The wonderful day was wonderfully free of speeches. After reading the terms of the Armistice to a packed House of Commons, Lloyd George said:

“This is no time for words. Our hearts are too full of a gratitude to which no tongue can give adequate expression”.


He moved the immediate Adjournment of the House, suggesting that,

“we proceed, as a House of Commons, to St. Margaret’s, to give humble and reverent thanks for the deliverance of the world from its great peril”.—[Official Report, Commons, 11/11/1918; col. 2463.]

Lord Curzon moved a similar Motion in this House, of which he was the Leader.

Thereafter politics resumed. The War Cabinet met at No. 10 to discuss the general election campaign, which was to begin the following day. Should a vengeful note be struck? Churchill argued that leniency should be shown to the Kaiser. Sir Henry Wilson agreed, noting in his diary:

“My opinion is that there should be a public exposé of all his works and actions and then leave him to posterity”.


During the election campaign, the political leaders concentrated on setting out their plans for post-war reconstruction and social reform to build a better world for those who had suffered so much. The subsequent, incomplete implementation of these plans does not, in my view, detract from the sincerity with which Lloyd George and his colleagues proposed them, gaining a massive majority on 14 December 1918, one month after the Armistice when, for the first time, the whole nation voted on the same day.

Towards the end of his six volumes of war memoirs, published in 1936, Lloyd George placed a particularly fine chapter entitled, An Imperial War. In it, this remarkable Welsh radical praised the indispensable contributions made by those who came to our aid from all parts of the British Empire and Commonwealth. He noted how the arrival of Indian troops had averted disaster on the Western Front in 1914-15.

“Had they stayed at home”,


he wrote,

“the issue of the War would have been different, and the history of the world would have taken a different course”.

Nothing has been more important during these four years of commemoration than to secure a fuller recognition of the indispensable service rendered by men and women from Asian, African and American countries. I was glad to be able to introduce a debate on that hugely important aspect of the war a few months ago. I am glad that it has loomed large in today’s debate.

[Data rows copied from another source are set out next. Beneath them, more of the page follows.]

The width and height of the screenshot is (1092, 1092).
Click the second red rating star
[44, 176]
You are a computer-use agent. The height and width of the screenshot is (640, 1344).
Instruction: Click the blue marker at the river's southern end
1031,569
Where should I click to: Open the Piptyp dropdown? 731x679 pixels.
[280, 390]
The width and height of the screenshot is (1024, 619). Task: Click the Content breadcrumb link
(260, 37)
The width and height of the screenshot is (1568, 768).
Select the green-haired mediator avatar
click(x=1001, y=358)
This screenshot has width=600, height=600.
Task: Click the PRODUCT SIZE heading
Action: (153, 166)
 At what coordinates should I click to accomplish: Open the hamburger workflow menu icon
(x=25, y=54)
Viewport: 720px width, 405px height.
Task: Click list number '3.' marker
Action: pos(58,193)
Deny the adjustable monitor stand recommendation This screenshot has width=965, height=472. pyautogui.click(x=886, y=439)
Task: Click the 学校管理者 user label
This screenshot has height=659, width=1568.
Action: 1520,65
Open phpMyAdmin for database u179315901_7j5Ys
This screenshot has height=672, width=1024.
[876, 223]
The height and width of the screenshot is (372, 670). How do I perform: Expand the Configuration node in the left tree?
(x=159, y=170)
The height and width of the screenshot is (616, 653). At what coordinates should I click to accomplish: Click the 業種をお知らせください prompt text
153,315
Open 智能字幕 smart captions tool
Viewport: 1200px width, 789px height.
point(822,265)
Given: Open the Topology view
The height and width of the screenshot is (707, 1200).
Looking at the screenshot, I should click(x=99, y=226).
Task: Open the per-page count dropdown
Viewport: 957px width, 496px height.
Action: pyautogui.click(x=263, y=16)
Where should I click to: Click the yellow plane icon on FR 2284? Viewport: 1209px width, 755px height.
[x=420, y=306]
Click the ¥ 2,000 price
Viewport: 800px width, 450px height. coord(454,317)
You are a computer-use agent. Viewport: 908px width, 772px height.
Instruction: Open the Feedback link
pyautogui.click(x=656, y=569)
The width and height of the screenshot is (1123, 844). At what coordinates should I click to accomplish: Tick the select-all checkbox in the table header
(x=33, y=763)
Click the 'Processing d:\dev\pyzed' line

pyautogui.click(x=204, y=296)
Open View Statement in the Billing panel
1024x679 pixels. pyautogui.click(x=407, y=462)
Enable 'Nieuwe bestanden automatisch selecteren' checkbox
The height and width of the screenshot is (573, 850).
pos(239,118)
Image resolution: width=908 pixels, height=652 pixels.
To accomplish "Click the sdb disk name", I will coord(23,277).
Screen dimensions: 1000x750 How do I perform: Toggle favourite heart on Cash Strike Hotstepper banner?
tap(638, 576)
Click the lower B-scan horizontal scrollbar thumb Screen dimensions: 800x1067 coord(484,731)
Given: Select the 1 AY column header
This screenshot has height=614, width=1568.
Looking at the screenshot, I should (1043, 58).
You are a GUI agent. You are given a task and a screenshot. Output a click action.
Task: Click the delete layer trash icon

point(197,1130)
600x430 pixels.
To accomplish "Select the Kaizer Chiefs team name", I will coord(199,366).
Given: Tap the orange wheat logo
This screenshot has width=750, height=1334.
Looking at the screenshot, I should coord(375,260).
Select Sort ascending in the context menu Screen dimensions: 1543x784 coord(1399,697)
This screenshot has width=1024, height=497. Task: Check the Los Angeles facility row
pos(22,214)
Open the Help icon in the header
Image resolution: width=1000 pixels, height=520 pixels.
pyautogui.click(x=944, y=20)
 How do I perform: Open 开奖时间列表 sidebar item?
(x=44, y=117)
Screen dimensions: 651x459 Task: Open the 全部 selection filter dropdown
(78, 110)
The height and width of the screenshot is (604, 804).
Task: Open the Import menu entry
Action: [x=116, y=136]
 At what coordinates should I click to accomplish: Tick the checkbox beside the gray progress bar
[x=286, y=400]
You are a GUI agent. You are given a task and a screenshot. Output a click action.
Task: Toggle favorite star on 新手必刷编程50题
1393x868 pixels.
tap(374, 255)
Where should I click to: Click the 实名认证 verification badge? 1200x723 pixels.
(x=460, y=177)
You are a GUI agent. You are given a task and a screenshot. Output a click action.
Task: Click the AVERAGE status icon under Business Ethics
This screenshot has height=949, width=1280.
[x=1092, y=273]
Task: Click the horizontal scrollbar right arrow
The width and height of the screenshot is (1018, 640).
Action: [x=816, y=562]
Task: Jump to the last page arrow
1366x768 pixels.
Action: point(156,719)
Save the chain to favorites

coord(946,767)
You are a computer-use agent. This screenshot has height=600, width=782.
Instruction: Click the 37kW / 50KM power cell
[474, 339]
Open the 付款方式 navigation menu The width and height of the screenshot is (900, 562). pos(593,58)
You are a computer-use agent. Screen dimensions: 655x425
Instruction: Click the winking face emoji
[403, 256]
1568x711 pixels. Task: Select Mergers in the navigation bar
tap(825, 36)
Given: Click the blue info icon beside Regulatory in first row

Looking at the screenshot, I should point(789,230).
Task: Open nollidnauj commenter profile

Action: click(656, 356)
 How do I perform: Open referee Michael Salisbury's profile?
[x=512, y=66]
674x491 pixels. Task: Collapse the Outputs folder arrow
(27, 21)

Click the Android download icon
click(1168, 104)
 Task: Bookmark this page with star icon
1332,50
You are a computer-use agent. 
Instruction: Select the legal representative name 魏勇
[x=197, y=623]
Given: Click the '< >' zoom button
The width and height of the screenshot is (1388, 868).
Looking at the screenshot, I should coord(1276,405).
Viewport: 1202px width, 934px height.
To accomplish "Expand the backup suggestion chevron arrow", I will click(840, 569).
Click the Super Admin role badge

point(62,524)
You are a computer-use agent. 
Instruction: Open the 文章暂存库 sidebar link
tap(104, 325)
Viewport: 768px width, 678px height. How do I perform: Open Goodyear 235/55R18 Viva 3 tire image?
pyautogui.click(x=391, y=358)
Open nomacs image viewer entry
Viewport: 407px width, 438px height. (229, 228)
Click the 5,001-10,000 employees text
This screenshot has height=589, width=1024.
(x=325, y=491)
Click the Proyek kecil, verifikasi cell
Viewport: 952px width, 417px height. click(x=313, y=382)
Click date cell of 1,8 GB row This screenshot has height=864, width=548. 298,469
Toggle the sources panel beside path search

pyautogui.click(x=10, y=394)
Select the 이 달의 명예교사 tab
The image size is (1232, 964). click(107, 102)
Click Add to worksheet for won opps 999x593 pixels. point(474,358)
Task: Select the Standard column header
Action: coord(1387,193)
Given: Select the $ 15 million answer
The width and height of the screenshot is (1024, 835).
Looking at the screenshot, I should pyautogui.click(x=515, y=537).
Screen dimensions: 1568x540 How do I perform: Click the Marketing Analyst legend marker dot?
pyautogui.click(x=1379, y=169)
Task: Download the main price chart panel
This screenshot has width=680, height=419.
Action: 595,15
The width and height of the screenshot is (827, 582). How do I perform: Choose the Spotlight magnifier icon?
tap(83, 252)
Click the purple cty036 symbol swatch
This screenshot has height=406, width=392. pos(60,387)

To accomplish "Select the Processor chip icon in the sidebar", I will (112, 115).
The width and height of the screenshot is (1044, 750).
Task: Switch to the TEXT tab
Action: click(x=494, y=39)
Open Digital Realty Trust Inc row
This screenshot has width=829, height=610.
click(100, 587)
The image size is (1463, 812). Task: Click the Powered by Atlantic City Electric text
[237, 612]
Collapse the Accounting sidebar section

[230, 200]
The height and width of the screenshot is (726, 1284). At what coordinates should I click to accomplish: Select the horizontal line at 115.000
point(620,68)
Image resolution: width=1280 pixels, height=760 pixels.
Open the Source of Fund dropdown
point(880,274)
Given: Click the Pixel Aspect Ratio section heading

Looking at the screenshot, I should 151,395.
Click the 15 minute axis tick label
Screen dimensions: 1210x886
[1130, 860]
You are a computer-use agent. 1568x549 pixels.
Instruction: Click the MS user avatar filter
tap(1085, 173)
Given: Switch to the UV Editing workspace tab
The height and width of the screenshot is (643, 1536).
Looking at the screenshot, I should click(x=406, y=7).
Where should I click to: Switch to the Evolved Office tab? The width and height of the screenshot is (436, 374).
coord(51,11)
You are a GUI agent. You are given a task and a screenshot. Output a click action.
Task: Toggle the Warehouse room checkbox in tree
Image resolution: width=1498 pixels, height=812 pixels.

Will those who come after us remember for ever the terrible war which we have commemorated so thoughtfully and respectfully over the last four years? The greatest Englishman of the last century had no doubts. There were such powerful visible reminders, thanks to the wonderful work of the Commonwealth War Graves Commission. Speaking in 1920, two years after the Armistice, Churchill said,

“there is no reason at all why, in periods as remote from our own as we ourselves are from the Tudors, the graveyards in France of this Great War shall not remain an abiding and supreme memorial”,

and,

“will still preserve the memory of a common purpose pursued by a great nation”.—[Official Report, Commons 4/5/1920; cols. 1970-71.]